Work item:
In the data below, find the line with "Open the Debugger tab" and output it along with every later line, exactly, but not the pictures.

Data items

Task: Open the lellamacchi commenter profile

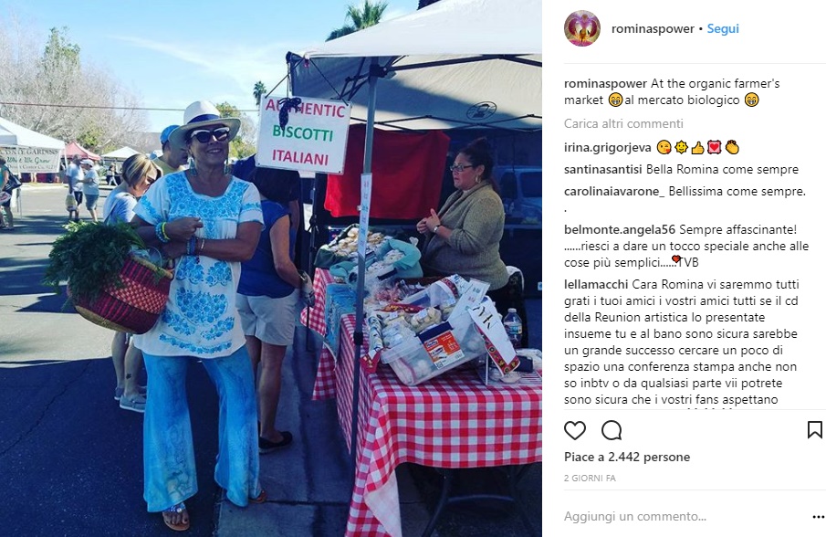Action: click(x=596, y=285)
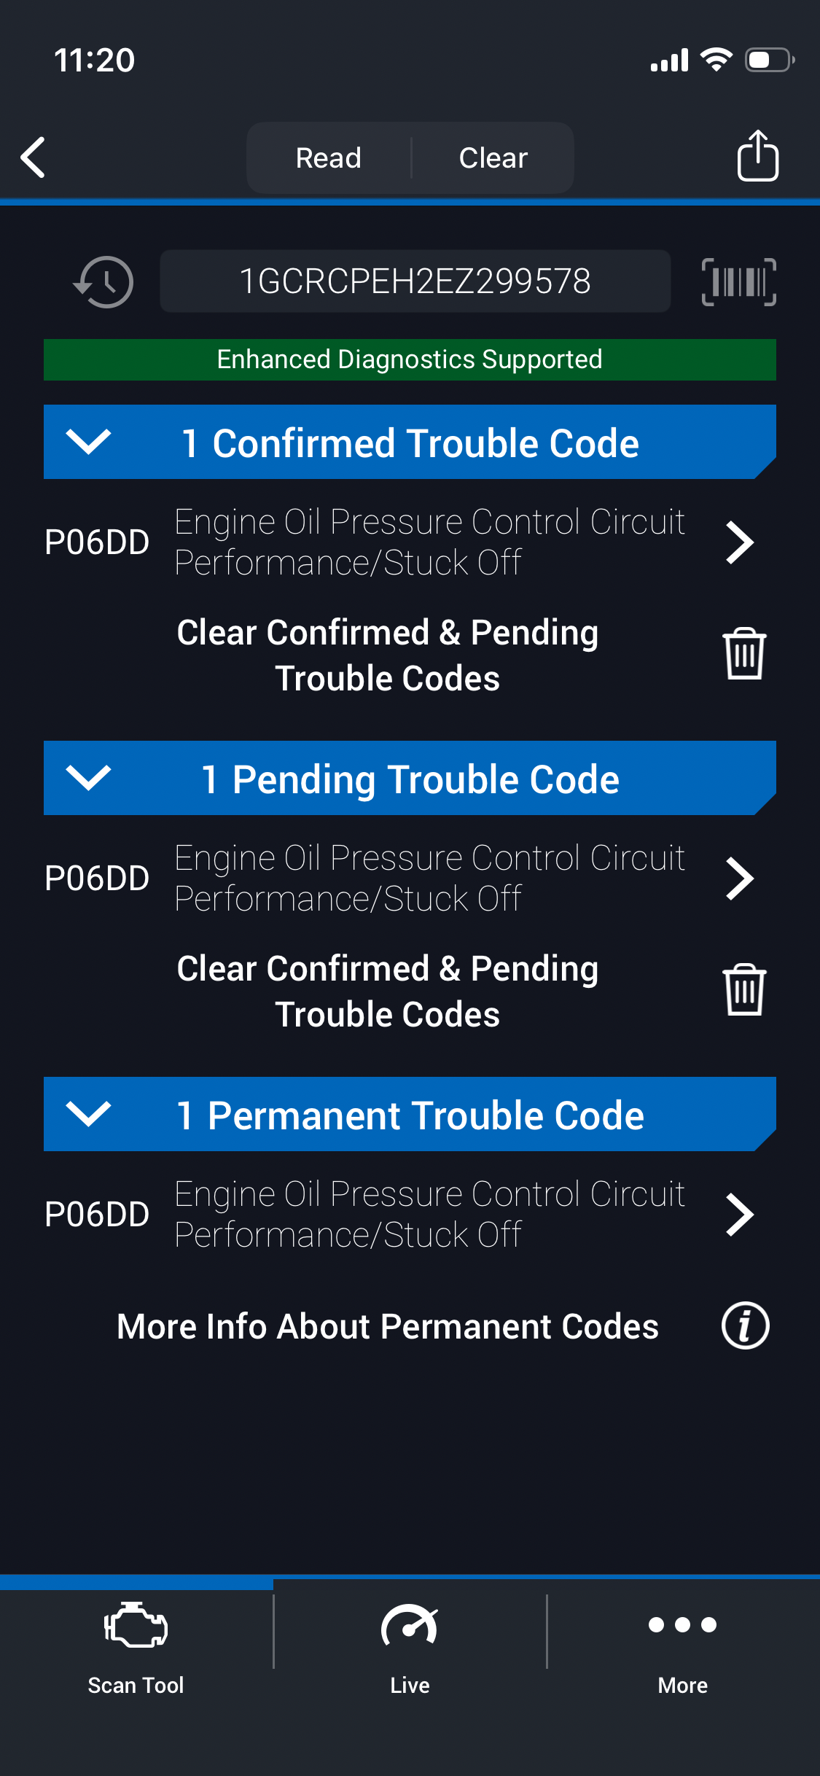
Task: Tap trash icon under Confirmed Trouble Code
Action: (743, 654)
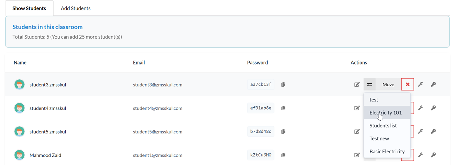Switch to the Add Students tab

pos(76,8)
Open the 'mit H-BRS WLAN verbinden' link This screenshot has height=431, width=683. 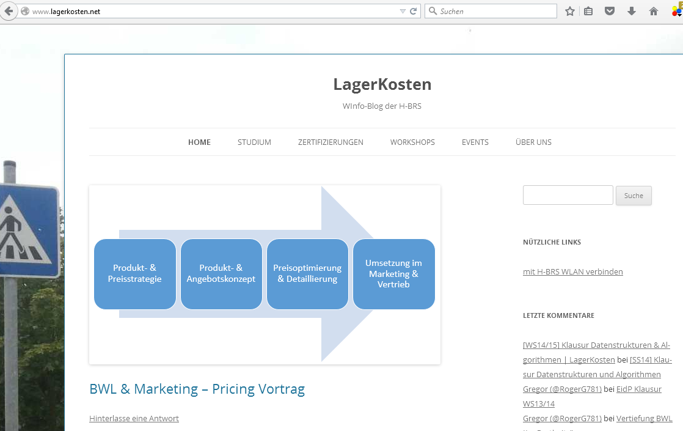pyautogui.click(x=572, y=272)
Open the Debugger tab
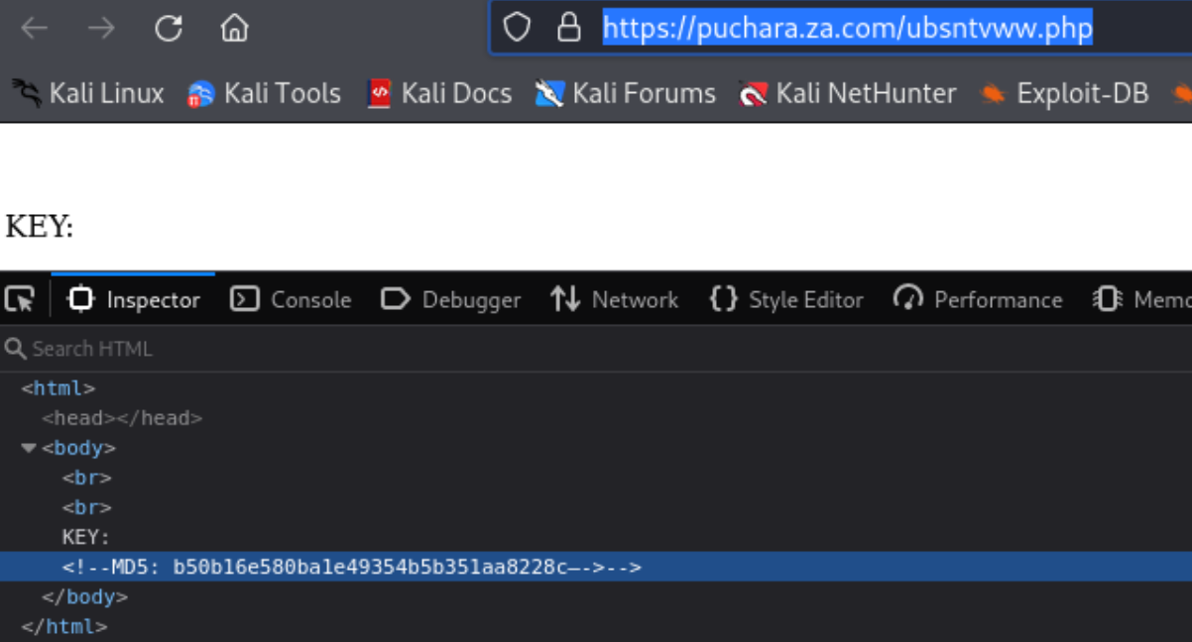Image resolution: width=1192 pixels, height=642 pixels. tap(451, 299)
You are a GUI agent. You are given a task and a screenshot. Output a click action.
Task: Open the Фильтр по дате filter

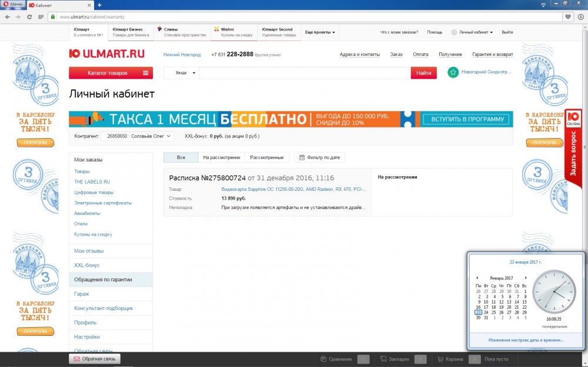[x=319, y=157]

Task answer:
Open the Debugger tab
Image resolution: width=1192 pixels, height=642 pixels. tap(451, 299)
You are a GUI agent. You are given a task and a screenshot. Output a click action.
Task: Open the Фильтр по дате filter

[x=319, y=157]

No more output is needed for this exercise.